WORK TO BE COMPLETED: What you copy should be the lines from the one with "Task: Click the red 株式(現物) legend marker" through the end of the entries, word for word. Omit the pictures.

+++ DATA TO USE +++

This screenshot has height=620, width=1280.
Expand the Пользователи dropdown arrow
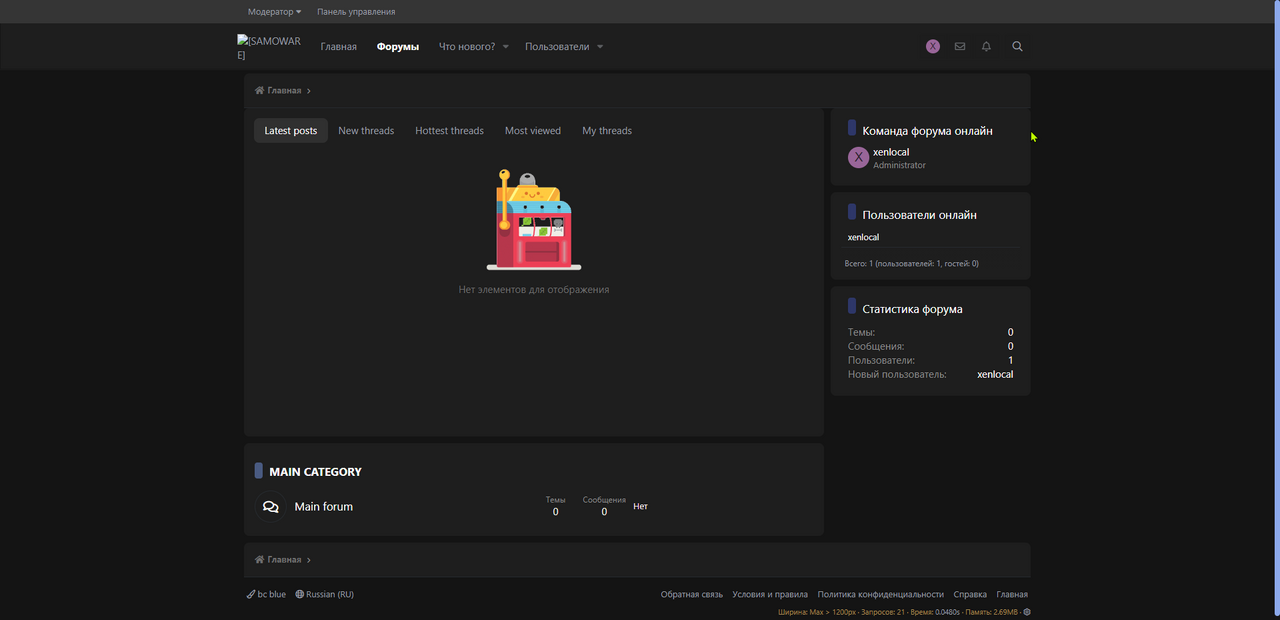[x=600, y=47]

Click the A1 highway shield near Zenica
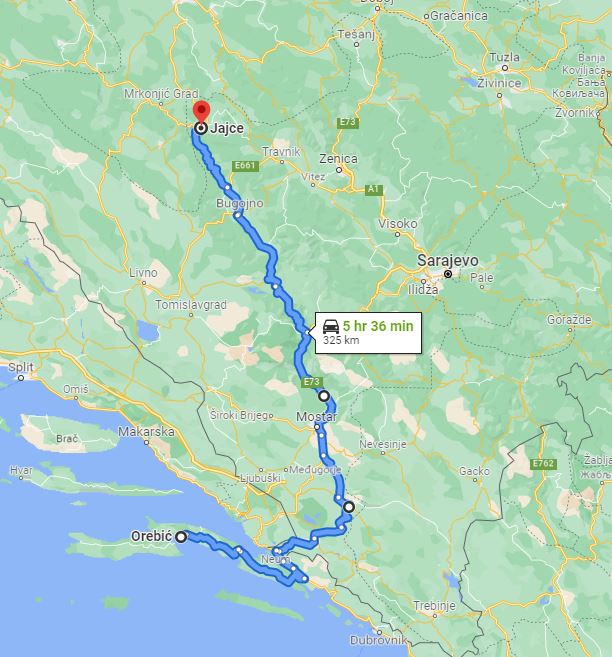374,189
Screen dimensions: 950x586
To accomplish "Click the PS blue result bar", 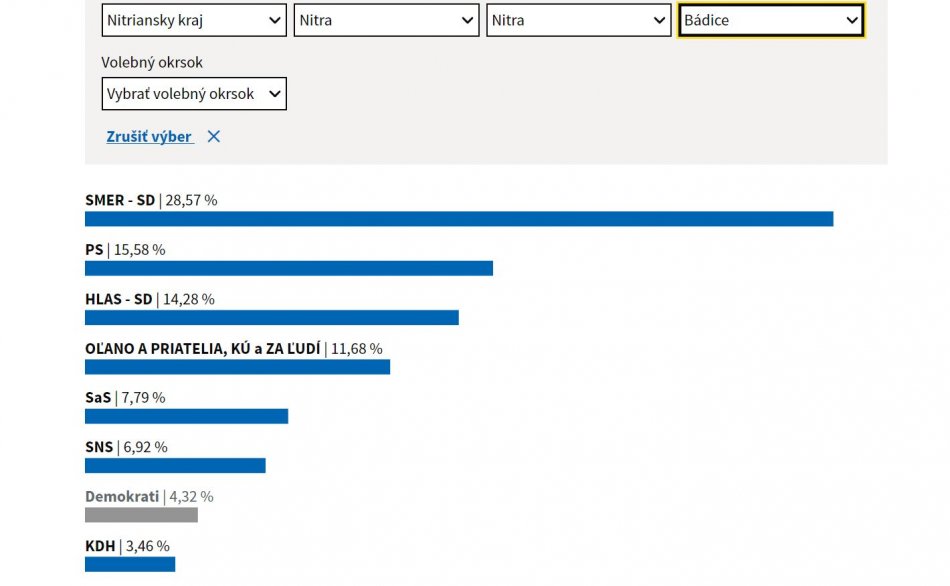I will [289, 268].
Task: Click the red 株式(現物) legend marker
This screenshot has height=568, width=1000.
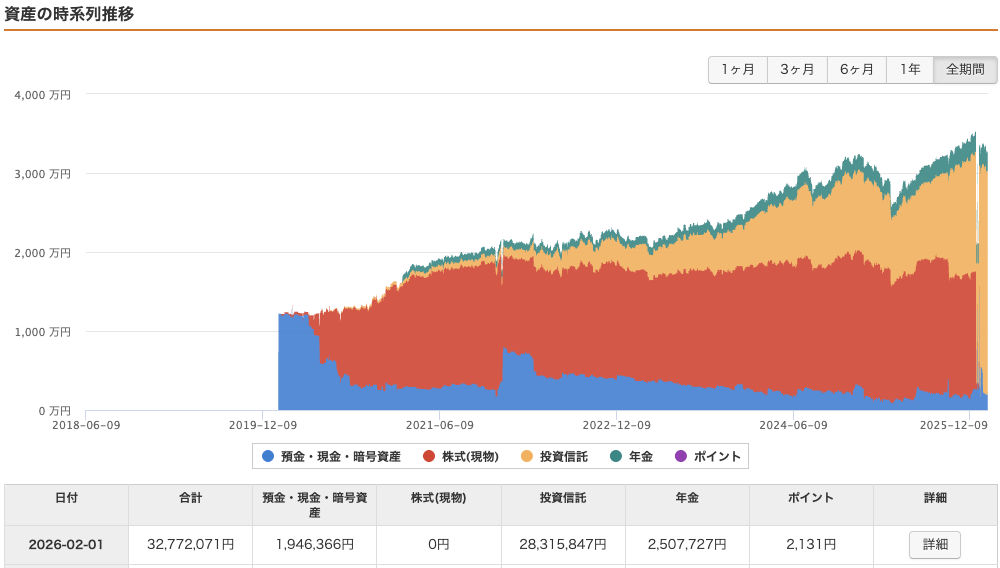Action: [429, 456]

+++

EXERCISE OUTPUT:
Task: Click the red 株式(現物) legend marker
This screenshot has height=568, width=1000.
Action: [429, 456]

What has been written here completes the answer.